- [Excerpt provided]:
───

By Allen Dale "Ole" Olson   |   Friday, October 21, 2016 at 3:12 pm   |   Leave a Comment »

At last it came — Champagne Day. The message from Champagne USA made it clear: the seventh annual Champagne Day is Friday, October 21. (They attribute the day’s origin to a wine blog “Vintuba.” Perhaps I’ll hear more about the 25th, recently pointed out to me as International Champagne Day. No matter, as I said earlier, I take no chances and will drink Champagne on both days. Determining the precise date recognized world-wide is not an exact science.

My choice today has been a 2008 Pertois-Moriset, the oldest vintage-dated Champagne in my little collection. I don’t know if Pertois-Moriset has declared a vintage since 2008, but I have a few bottles and I used one of them, delighted to see that it has weathered well.

When I used to visit the Champagne country several times a year, nearly always to see my late friend, Al Ricciutti, the only American at that time making Champagne, I would leave his estate in Avenay val d’Or and drive through a neighboring village, Mesnil-sur-Oger, where I was told the finest of all Champagne Chardonnay grapes are grown. Mesnil is home to the Pertois-Moriset vineyards, taking their name from two generations-old families whose son and daughter married and renamed the property in 1951. Their impressive red-brick winery is at 1, Avenue de la Champagne, making it one of the first grand cru mansions you see coming into Epernay.

───

- [Entries from a dataset]:
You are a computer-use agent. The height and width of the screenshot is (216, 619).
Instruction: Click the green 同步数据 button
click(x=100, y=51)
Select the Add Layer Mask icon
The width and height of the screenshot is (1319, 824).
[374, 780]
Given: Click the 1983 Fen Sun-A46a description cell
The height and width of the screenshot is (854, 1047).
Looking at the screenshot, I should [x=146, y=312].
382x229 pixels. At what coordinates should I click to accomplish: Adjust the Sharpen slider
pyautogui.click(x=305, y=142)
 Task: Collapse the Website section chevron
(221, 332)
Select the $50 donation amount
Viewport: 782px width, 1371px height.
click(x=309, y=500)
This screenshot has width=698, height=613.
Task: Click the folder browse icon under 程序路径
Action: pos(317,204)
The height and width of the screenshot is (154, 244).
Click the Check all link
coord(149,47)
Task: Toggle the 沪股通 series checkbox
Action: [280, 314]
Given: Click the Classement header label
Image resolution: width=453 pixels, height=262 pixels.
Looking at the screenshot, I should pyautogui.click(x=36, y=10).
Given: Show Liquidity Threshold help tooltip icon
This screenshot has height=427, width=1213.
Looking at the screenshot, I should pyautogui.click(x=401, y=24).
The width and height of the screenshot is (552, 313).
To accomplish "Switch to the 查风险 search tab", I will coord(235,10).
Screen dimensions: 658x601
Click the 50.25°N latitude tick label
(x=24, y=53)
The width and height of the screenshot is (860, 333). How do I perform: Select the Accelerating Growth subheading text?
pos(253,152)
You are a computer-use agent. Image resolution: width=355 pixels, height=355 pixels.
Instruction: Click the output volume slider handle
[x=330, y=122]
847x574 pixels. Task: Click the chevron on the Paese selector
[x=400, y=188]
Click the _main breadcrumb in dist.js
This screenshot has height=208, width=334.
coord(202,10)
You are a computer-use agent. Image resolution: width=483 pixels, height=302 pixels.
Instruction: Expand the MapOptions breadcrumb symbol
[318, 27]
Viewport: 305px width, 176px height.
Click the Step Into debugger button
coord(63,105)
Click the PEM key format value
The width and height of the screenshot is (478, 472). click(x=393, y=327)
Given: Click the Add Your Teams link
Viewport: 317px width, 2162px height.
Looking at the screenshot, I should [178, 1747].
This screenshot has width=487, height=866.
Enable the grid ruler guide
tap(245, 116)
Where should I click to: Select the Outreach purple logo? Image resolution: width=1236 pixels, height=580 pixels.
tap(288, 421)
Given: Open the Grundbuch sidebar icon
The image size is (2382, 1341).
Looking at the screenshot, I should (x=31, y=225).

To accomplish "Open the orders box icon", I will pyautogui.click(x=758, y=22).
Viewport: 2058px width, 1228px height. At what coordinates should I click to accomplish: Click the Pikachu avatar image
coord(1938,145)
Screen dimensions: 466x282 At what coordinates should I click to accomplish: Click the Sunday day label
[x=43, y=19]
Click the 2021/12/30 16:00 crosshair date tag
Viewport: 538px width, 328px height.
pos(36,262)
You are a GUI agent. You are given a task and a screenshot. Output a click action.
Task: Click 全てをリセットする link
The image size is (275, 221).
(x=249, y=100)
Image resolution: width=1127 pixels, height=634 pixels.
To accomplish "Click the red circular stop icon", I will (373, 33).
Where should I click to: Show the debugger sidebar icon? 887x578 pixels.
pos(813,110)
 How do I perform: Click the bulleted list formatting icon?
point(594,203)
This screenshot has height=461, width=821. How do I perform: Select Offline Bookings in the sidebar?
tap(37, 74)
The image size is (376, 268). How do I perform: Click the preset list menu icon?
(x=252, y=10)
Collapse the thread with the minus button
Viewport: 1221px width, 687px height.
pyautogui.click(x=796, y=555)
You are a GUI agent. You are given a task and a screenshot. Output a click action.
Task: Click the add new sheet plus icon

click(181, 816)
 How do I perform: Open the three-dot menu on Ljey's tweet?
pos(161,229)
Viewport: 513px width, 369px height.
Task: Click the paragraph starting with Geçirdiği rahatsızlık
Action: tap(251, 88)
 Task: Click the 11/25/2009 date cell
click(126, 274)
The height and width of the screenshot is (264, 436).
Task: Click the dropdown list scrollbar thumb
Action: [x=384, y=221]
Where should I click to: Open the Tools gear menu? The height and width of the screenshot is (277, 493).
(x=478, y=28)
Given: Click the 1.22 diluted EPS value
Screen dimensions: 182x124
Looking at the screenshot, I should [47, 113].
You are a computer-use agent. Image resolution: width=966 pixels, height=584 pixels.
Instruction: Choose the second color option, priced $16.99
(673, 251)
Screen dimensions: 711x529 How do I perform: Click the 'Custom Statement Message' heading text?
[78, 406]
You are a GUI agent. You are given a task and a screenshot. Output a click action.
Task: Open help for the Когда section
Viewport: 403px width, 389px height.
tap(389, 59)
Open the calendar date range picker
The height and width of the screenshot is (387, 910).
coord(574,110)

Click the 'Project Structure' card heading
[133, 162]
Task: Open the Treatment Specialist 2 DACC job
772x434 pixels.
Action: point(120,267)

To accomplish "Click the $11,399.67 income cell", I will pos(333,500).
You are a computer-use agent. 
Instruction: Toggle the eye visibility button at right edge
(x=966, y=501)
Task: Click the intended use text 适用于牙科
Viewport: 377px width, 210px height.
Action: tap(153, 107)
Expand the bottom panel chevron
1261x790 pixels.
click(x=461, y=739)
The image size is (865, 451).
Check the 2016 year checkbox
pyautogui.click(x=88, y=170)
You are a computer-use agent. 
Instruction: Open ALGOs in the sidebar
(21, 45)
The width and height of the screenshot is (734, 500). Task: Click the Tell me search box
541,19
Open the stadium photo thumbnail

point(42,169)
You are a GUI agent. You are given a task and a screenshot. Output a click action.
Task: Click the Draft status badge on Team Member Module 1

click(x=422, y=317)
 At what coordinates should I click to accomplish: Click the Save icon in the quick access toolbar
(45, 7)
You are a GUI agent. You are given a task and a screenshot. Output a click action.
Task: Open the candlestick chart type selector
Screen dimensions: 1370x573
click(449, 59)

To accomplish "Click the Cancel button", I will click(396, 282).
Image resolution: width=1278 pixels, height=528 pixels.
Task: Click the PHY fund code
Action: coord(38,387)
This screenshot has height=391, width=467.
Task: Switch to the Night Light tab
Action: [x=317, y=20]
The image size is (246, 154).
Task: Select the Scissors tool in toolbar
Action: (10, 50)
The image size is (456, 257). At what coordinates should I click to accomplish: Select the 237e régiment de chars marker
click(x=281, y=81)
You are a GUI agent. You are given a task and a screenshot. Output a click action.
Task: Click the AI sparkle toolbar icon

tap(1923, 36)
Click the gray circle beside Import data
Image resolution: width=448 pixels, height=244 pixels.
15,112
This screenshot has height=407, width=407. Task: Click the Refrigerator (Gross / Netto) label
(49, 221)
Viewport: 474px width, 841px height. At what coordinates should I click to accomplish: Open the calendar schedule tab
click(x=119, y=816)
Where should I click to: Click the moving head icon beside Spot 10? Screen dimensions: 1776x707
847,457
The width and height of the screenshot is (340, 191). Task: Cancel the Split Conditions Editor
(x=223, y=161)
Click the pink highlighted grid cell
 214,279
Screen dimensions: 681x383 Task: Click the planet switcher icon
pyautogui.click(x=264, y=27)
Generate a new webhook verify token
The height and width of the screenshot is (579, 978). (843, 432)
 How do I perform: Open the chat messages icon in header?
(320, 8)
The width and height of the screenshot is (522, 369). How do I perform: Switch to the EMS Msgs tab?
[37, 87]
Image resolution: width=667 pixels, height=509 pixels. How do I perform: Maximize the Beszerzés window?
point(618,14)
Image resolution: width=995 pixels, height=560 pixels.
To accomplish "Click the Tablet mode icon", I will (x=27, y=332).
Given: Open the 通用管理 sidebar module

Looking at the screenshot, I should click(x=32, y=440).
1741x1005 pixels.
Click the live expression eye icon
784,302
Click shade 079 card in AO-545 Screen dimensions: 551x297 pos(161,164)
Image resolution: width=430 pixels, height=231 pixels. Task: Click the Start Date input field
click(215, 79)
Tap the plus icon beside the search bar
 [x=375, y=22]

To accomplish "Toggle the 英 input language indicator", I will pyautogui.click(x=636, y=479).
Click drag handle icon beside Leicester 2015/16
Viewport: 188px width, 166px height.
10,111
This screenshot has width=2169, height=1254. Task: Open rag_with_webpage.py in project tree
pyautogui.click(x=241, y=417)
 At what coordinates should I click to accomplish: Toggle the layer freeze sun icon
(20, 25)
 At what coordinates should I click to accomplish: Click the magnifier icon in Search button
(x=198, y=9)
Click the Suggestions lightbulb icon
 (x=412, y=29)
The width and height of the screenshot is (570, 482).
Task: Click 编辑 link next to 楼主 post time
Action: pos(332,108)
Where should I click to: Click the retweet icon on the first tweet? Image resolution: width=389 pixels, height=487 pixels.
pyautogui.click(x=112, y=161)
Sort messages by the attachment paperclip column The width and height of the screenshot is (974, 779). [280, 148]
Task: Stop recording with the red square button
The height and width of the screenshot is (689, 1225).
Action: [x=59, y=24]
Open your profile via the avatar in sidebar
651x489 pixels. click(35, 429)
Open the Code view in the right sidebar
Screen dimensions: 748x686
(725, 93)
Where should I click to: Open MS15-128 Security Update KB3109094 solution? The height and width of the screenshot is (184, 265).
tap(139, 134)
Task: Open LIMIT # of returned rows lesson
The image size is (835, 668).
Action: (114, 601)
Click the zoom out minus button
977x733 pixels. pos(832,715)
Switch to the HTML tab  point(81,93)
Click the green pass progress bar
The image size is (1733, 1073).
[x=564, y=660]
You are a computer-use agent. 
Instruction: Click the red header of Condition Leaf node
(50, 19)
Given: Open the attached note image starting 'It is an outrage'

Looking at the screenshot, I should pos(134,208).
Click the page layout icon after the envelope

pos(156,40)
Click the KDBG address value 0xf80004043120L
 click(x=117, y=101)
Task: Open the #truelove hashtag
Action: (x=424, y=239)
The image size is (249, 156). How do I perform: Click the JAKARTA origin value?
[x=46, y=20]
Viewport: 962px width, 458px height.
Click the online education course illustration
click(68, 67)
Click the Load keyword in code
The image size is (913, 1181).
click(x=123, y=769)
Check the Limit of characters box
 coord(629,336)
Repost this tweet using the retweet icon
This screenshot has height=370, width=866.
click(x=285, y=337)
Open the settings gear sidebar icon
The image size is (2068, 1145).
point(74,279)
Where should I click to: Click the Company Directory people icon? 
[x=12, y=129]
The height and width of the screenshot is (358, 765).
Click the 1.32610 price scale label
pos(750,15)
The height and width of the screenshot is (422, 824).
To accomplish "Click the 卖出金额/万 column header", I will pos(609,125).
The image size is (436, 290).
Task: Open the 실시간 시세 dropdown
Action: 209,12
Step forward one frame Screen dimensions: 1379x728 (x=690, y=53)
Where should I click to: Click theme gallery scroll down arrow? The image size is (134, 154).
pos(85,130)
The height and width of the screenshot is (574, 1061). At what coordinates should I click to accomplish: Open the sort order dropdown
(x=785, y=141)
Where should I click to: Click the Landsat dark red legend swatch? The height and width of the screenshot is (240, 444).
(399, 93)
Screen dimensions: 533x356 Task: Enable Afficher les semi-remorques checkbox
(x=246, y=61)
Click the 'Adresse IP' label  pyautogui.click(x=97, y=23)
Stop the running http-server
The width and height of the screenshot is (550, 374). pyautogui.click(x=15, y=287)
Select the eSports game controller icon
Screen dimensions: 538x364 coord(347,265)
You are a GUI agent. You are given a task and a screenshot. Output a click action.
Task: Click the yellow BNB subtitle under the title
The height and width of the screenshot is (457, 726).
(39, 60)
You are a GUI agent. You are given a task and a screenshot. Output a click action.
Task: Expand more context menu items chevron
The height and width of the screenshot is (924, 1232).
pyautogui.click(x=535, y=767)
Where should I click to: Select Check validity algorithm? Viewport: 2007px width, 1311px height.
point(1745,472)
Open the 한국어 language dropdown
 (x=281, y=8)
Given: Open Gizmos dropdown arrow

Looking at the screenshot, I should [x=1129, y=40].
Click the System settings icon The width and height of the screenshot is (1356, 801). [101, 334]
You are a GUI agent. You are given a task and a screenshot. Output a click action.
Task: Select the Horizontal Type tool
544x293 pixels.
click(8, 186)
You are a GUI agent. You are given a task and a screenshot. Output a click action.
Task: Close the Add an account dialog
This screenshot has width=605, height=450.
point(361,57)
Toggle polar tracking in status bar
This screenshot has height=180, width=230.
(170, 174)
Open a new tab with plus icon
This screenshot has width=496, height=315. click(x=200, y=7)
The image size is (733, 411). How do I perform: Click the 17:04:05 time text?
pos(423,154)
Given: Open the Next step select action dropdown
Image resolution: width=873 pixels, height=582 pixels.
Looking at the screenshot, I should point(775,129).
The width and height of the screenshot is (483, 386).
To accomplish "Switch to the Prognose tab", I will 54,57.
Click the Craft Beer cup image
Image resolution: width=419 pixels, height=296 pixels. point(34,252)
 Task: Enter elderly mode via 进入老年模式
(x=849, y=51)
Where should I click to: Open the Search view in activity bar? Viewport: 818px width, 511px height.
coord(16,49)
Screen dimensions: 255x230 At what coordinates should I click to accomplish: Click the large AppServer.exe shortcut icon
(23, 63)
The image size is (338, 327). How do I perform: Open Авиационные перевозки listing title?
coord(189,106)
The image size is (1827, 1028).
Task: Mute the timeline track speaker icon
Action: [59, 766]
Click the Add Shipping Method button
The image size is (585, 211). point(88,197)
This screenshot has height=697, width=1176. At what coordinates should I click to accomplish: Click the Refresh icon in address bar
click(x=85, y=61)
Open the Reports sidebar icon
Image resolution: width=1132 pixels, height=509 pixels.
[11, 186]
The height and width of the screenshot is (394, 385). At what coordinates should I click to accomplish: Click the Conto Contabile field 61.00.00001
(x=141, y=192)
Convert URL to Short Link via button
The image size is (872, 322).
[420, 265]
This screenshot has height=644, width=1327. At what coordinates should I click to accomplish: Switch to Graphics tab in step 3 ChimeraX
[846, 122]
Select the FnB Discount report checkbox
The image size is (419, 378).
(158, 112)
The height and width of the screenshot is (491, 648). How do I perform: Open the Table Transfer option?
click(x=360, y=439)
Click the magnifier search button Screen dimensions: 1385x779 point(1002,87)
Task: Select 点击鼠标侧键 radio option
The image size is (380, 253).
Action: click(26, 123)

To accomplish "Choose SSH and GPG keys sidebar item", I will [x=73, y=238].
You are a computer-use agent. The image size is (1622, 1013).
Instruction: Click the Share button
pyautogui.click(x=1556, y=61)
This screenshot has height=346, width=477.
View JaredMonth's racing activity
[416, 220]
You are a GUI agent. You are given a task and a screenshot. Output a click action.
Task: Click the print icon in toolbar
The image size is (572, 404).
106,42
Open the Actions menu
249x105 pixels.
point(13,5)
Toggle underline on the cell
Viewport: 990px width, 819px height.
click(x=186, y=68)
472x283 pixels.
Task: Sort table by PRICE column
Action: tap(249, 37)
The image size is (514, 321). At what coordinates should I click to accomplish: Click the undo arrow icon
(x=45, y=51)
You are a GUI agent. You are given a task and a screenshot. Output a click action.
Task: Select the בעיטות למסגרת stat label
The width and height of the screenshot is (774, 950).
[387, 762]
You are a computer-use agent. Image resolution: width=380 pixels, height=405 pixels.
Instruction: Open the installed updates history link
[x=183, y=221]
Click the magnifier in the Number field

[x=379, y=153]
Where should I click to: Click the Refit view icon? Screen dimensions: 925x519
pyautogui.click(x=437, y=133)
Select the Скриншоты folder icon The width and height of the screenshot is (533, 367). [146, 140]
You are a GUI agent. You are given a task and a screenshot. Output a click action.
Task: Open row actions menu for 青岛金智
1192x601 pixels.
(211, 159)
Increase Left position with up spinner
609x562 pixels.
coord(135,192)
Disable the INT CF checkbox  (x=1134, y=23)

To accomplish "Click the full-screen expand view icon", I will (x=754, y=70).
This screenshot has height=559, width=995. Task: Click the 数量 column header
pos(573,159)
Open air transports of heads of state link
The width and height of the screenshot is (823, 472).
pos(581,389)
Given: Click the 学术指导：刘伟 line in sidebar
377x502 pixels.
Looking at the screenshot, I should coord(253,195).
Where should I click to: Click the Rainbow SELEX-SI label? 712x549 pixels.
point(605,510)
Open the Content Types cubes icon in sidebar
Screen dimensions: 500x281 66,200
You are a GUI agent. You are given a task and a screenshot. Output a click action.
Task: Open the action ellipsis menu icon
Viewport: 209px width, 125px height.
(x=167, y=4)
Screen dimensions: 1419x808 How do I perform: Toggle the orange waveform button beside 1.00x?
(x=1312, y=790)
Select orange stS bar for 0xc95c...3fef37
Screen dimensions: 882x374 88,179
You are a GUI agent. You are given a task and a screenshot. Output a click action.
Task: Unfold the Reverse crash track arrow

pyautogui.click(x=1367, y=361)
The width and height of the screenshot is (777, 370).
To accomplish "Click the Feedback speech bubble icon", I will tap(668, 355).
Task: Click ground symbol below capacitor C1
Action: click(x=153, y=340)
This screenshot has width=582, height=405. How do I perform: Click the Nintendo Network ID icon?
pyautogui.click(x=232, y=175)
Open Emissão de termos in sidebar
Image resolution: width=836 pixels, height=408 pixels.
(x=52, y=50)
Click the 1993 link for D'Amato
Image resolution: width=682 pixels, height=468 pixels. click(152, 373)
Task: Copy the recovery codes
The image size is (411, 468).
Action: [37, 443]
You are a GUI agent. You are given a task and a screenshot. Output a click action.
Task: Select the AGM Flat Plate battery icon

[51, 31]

───

- [Objective]:
Resume the Champagne Day post, picking up right after its last sentence. The records have nothing to do with this.

- [Answer to this problem]:
My bottle was 100% Chardonnay, qualifying it to be classed a Blanc de Blanc. I have long since stopped doubting the ageability of Chardonnay and of Champagne, so I was not surprised to experience lively, tiny bubbles and a freshness quality smacking of a yeasty, nutty character with an impressive length.

My wife and I drank half the bottle before dinner and stuck the bottle in the fridge to be finished tomorrow. Even though the fizz will still be strong for another day or two, I don’t think the remaining wine would last till the 25th when I shall find yet another Champagne for that observance. It is good to honor our wine holidays!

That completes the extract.